In other economic news yesterday, inflation at the wholesale level jumped 0.6 percent in July, driven up by higher energy costs. However, aside from of energy, wholesale inflation remained under control with core prices rising just 0.1 percent.
The trade deficit dropped to $58.1 billion in June, a 1.7 percent decline from May’s level, the Commerce Department reported.
It was a bigger improvement than had been expected and left the deficit at its lowest level since February. So far this year, the deficit is running at an annual rate of $705.5 billion, 7 percent lower than last year’s record deficit of $758.5 billion.
Analysts forecast that this trend will continue and allow the United States to finally record an annual drop in the deficit for the first time after five straight record imbalances.
Economists noted that the June deficit was much smaller than the one assumed by the Commerce Department when it published its preliminary figure for overall economic growth in the April-June quarter.
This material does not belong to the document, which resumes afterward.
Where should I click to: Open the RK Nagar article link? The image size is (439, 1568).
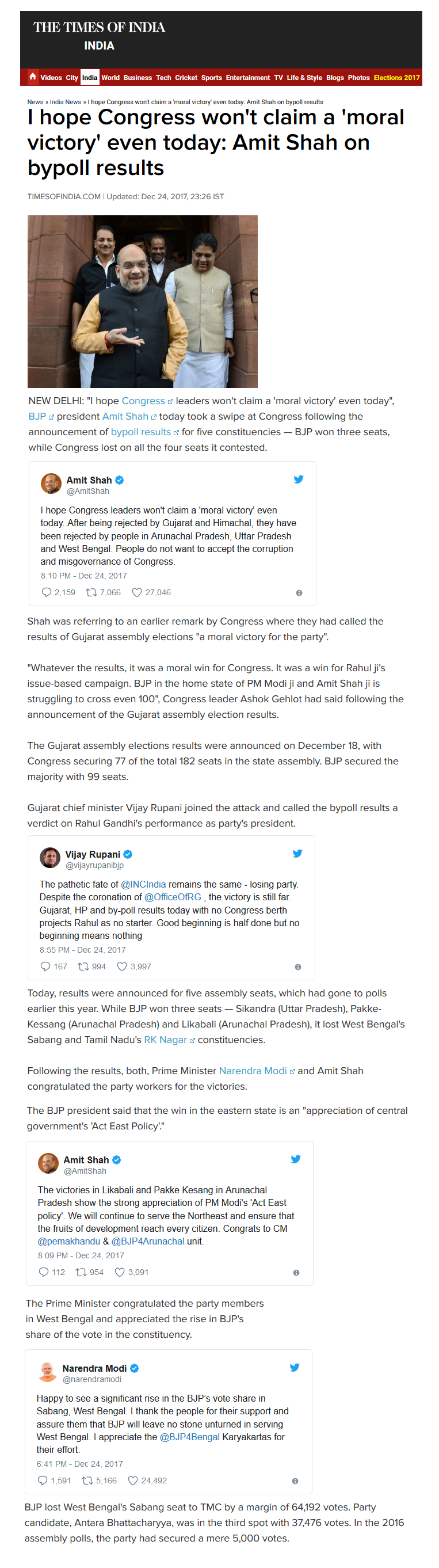click(165, 1040)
Some suggested that with the boost from trade, the original growth estimate of 3.4 percent at an annual rate could be lifted as high as 4.2 percent.
With consumer spending and confidence under pressure from a slumping housing market and recent turbulence in the financial markets, the boost from export growth will help ward off the threat of a recession, analysts said.
“The economy needs something to step up and lead it forward and it looks like the export sector has become that savior,” said Joel Naroff, chief economist at Naroff Economic Advisors.
U.S. exports and imports both set records in June. Exports of goods and services rose by 1.5 percent to $134.5 billion, reflecting big increases in shipments of semiconductors, autos and farm products such as corn and meat.
Imports also set a record, rising by 0.5 percent to $192.7 billion as foreign crude oil rose to the highest level in nine months, reflecting a big jump in prices.
While the overall deficit declined in June, the imbalance with China rose by 5.7 percent to $21.2 billion. For the first half of this year, the deficit with China is up 15.3 percent over the same period in 2006, putting the country on track to surpass last year’s record deficit with China of $233 billion.
This widening deficit is occurring even though Chinese products from toothpaste and tires to toys and pet food ingredients have been hit by a string of recalls. Toy giant Mattel announced yesterday that it was recalling 9 million Chinese-made toys because of dangers to children from lead paint or tiny magnets that could be swallowed. Less than two weeks ago Mattel announced a separate recall of 1.5 million Chinese-made toys.
Critics point to the soaring trade gap with China as evidence of the failure of President Bush’s trade policies, which they contend have led to record deficits through most of his administration and contributed to the loss of 3 million manufacturing jobs since 2000.
Lawmakers are pushing various bills in Congress that would force the administration to take a tougher stance against China, including imposing economic sanctions, unless the Chinese halt what are seen as unfair trade practices.